§ Task details
For each line in the records, produce an exact copy.
::::::::
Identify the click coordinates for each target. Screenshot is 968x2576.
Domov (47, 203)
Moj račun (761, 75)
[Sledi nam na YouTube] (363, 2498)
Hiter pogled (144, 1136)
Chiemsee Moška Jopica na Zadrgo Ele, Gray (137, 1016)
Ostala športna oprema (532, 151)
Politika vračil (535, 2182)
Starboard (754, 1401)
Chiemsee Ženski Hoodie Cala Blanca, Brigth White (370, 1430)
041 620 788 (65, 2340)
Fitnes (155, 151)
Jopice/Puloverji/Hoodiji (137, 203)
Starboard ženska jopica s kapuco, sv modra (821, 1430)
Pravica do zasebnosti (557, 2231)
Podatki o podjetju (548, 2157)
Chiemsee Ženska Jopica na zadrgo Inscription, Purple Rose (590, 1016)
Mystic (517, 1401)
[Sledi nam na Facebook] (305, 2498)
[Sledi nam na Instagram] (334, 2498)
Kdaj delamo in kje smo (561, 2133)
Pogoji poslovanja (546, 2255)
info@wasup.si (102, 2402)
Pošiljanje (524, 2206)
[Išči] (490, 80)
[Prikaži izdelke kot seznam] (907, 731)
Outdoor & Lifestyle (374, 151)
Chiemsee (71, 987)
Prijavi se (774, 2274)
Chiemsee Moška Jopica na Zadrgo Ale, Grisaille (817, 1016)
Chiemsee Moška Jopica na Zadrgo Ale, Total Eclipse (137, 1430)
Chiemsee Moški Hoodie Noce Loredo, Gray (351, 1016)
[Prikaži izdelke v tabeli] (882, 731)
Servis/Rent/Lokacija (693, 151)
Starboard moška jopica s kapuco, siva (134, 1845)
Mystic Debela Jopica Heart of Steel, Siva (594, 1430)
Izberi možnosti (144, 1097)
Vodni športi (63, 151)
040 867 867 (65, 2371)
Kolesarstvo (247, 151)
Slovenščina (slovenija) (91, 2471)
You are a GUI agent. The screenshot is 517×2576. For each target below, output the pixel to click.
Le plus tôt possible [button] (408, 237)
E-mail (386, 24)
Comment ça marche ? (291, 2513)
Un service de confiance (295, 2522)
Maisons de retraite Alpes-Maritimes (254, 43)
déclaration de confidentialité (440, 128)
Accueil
::::::::
§ Written solution
Identify the click coordinates for each target. Screenshot is 968x2576.
Domov (47, 203)
Moj račun (761, 75)
[Sledi nam na YouTube] (363, 2498)
Hiter pogled (144, 1136)
Chiemsee Moška Jopica na Zadrgo Ele, Gray (137, 1016)
Ostala športna oprema (532, 151)
Politika vračil (535, 2182)
Starboard (754, 1401)
Chiemsee Ženski Hoodie Cala Blanca, Brigth White (370, 1430)
041 620 788 (65, 2340)
Fitnes (155, 151)
Jopice/Puloverji/Hoodiji (137, 203)
Starboard ženska jopica s kapuco, sv modra (821, 1430)
Pravica do zasebnosti (557, 2231)
Podatki o podjetju (548, 2157)
Chiemsee Ženska Jopica na zadrgo Inscription, Purple Rose (590, 1016)
Mystic (517, 1401)
[Sledi nam na Facebook] (305, 2498)
[Sledi nam na Instagram] (334, 2498)
Kdaj delamo in kje smo (561, 2133)
Pogoji poslovanja (546, 2255)
info@wasup.si (102, 2402)
Pošiljanje (524, 2206)
[Išči] (490, 80)
[Prikaži izdelke kot seznam] (907, 731)
Outdoor & Lifestyle (374, 151)
Chiemsee (71, 987)
Prijavi se (774, 2274)
Chiemsee Moška Jopica na Zadrgo Ale, Grisaille (817, 1016)
Chiemsee Moška Jopica na Zadrgo Ale, Total Eclipse (137, 1430)
Chiemsee Moški Hoodie Noce Loredo, Gray (351, 1016)
[Prikaži izdelke v tabeli] (882, 731)
Servis/Rent/Lokacija (693, 151)
Starboard moška jopica s kapuco, siva (134, 1845)
Mystic Debela Jopica Heart of Steel, Siva (594, 1430)
Izberi možnosti (144, 1097)
Vodni športi (63, 151)
040 867 867 (65, 2371)
Kolesarstvo (247, 151)
Slovenščina (slovenija) (91, 2471)
You are a GUI agent. The screenshot is 517×2576. For each target below, output the pixel to click.
Le plus tôt possible [button] (408, 237)
E-mail (386, 24)
Comment ça marche ? (291, 2513)
Un service de confiance (295, 2522)
Maisons de retraite Alpes-Maritimes (254, 43)
déclaration de confidentialité (440, 128)
Accueil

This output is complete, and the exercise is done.